Globalne ocieplenie odnosi się do wzrostu temperatury Ziemi, który, jak się uważa, jest częściowo spowodowany efektem cieplarnianym lub nadmiernym uwalnianiem gazów, takich jak dwutlenek węgla, metan i tlenki azotu, a także zubożeniem warstwy ozonowej, która jest głównie w wyniku uwalniania do atmosfery chlorofluorowęglowodorów i halowęglowodorów.

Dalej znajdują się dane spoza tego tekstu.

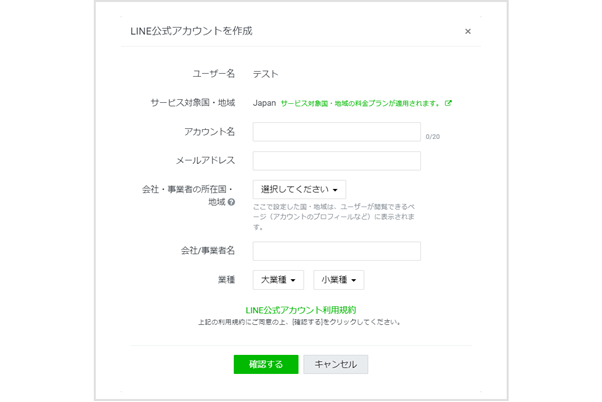Click the external link icon beside pricing plan text
The width and height of the screenshot is (602, 402).
[x=448, y=103]
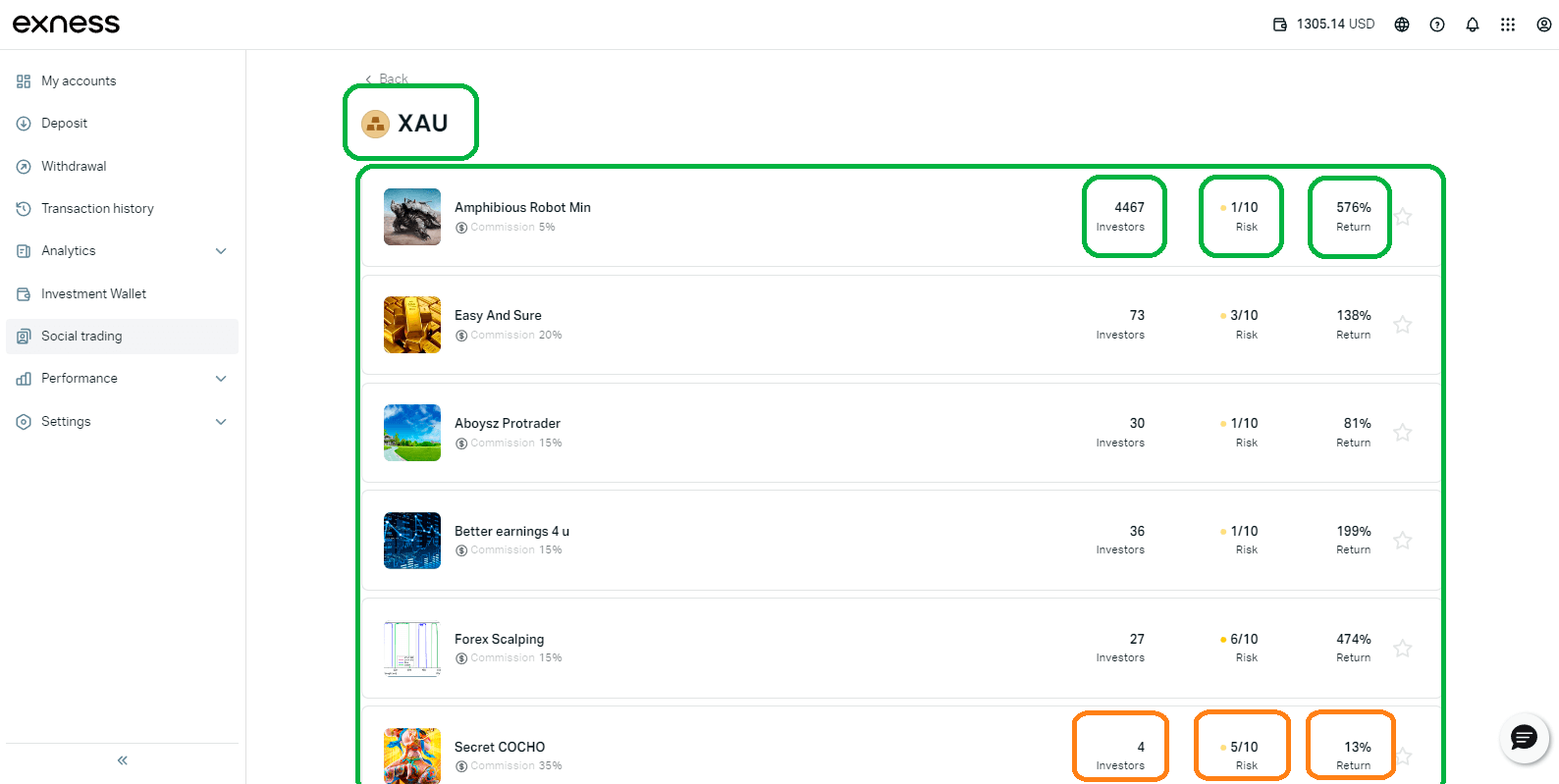The height and width of the screenshot is (784, 1559).
Task: Expand the Analytics menu chevron
Action: [x=221, y=251]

Wiele osób uważa, że globalne ocieplenie jest w dużej mierze spowodowane skutkami działalności człowieka, zwłaszcza przemysłu i rolnictwa. Jednakże, chociaż działalność człowieka jest najprawdopodobniej dużym czynnikiem przyczyniającym się do tego zjawiska, nie jesteśmy jedyną przyczyną globalnego ocieplenia. Ponadto kwestia rosnących globalnych temperatur nie jest nauką ścisłą.
Naukowcy uważają, że w ciągu ostatnich 400,000 100,000 lat miały miejsce cztery niemal identyczne cykle pogodowe, każdy trwający nieco ponad 100,000 10 lat. W każdym cyklu było zimno przez prawie 20 10 lat. Potem był okres znacznie cieplejszy, trwający od XNUMX do XNUMX tysięcy lat, ze średnimi temperaturami porównywalnymi do obecnych. Badając wzorce pogodowe w ujęciu dziesiątek tysięcy lat, prawdopodobne jest, że wahania temperatury z roku na rok i stopniowy wzrost średniej globalnej temperatury wskazują na naturalny cykl „globalnego ocieplenia”.
W ciągu ostatnich kilkuset tysięcy lat główną przyczyną zmian klimatycznych była cykliczna zmienność orbity Ziemi wokół Słońca, która zmieniła średnią ilość energii, jaką Ziemia otrzymuje od Słońca. Te zmiany orbity Ziemi stworzyły kilka bardzo długotrwałych „porów astronomicznych”, podobnych do „zwykłych pór roku” w ciągu roku. Były główną przyczyną zmian klimatycznych i wywołały serię epok lodowcowych i „ciepłych” okresów, takich jak te, których obecnie doświadczamy.
Ten naturalny cykl astronomiczny wywiera na planetę efekt domina, co dodatkowo zwiększa liczbę przypadków globalnego ocieplenia. Jednym z bardzo ważnych czynników są regiony arktyczne. Niewielki wzrost temperatury wystarczy, aby zacząć topić wieczną zmarzlinę, czyli ziemię zamarzniętą od ostatniej epoki lodowcowej. Kiedy tak się dzieje, warstwy martwego materiału roślinnego i innych związków organicznych w glebie zaczynają się rozpadać, tworząc produkty uboczne dwutlenku węgla i metanu. Proces ten uwalnia do atmosfery więcej gazów cieplarnianych, tworząc błędne koło, które powoduje globalne ocieplenie. Erupcje wulkanów również przyczyniają się do obecności gazów w atmosferze.